_Passage_
The Wall Street bank’s parent company will admit mistakes, the person said, but will not itself have to enter a guilty plea as part of the deal with federal prosecutors. The bank also avoided the appointment of an outside monitor to review its compliance procedures.

The settlement, which also requires the bank to pay more than $2 billion in penalties to the Justice Department and U.S. securities and banking regulators, is scheduled to be formally announced on Thursday morning, according to two people briefed on the plans.

The agreement — negotiated over nearly two years with federal prosecutors in Brooklyn and in the kleptocracy division of the Justice Department — ends an investigation into one of the most serious scandals in the bank’s long history. But the settlement is nonetheless a black eye for Goldman Sachs, which has never before been required to plead guilty in a federal investigation.

A bank spokeswoman declined to comment. The terms of the guilty plea were first reported by The Wall Street Journal.

The scandal centered on the 1Malaysia Development Berhad fund, known as 1MDB, and spanned the globe. It brought down the government of Malaysia’s prime minister at the time, Najib Razak, and turned a financier with expensive tastes named Jho Low into an international fugitive.

_What you have to do_
Render this sentence from the passage on the Goldman Sachs settlement in Spanish: "The scandal centered on the 1Malaysia Development Berhad fund, known as 1MDB, and spanned the globe."

_Data excerpt_
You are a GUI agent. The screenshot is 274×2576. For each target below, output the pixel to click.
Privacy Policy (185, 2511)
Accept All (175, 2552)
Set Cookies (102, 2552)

_Final result_
El escándalo giró en torno al fondo 1Malaysia Development Berhad, conocido como 1MDB, y se extendió por todo el mundo.